**WORK ORDER:**
Pull each line holding the word "will" from the data.

**RECORDS SUPPLIED:**
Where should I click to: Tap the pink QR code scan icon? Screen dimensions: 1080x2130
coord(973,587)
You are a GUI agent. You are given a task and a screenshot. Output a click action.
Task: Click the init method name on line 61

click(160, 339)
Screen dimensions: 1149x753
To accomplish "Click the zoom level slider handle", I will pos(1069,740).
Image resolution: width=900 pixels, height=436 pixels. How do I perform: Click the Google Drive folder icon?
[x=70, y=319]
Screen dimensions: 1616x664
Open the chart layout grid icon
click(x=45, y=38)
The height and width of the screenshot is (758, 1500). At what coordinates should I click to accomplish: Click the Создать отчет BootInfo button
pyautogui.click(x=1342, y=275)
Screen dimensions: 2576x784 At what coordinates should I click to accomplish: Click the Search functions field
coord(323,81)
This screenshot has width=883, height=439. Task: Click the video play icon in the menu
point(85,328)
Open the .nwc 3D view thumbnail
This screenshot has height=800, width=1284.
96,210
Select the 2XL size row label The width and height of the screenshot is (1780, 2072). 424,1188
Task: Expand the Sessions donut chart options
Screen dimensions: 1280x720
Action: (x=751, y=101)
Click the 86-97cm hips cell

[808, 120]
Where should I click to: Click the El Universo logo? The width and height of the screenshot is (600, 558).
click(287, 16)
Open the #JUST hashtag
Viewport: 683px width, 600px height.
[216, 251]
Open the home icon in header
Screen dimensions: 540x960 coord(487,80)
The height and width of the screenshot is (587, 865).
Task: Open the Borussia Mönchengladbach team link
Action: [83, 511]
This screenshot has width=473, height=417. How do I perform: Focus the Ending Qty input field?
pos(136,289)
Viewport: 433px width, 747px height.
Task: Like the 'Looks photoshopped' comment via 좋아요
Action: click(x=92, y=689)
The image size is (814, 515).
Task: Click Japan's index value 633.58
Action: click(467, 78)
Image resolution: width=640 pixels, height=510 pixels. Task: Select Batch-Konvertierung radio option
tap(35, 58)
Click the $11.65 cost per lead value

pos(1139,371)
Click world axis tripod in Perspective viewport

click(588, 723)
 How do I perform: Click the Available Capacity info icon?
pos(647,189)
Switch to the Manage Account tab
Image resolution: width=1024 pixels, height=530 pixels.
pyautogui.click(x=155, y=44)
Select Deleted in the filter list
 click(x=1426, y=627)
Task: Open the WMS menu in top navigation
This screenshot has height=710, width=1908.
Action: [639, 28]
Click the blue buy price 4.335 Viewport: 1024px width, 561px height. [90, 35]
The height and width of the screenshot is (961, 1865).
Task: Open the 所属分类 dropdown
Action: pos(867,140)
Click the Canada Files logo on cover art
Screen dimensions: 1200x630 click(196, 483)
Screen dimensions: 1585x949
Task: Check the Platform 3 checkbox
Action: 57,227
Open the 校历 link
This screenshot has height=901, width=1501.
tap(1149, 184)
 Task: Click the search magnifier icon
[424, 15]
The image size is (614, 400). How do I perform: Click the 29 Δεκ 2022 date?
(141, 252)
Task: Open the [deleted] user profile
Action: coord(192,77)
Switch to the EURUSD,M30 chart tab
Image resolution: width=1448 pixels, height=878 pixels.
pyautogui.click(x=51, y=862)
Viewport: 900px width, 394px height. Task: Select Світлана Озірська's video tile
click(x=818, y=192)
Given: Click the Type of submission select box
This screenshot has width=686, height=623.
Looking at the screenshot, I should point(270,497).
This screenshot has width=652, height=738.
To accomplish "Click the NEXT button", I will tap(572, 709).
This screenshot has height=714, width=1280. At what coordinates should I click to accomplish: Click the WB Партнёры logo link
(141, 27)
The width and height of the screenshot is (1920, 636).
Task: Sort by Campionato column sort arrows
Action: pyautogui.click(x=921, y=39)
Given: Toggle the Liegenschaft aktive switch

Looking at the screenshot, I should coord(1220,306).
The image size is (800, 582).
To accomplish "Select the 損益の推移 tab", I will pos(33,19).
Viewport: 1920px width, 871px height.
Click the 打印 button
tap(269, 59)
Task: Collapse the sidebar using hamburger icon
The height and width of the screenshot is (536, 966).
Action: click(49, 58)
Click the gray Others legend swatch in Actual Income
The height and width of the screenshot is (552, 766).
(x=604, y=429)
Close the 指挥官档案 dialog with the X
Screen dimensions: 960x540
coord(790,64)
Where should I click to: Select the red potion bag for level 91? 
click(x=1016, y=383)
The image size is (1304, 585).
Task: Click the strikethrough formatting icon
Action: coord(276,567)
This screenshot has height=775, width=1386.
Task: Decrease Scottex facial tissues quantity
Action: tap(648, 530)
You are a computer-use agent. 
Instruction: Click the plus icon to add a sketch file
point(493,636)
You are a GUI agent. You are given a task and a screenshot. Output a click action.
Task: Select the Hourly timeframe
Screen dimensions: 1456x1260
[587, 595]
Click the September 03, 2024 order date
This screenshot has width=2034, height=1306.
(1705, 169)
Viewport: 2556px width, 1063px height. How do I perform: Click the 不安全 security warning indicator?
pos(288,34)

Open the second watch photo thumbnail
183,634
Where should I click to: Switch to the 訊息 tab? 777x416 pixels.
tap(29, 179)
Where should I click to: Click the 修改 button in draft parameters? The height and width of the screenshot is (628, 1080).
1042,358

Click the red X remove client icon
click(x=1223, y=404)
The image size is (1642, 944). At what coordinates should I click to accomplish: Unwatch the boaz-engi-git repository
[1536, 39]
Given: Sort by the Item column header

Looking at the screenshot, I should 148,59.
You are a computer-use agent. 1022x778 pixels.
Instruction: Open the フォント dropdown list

**ANSWER SPACE:**
To accomplish "Click the zoom level slider handle", I will pos(1069,740).
To accomplish "Click the NEXT button", I will tap(572, 709).
To accomplish "Select the 損益の推移 tab", I will pos(33,19).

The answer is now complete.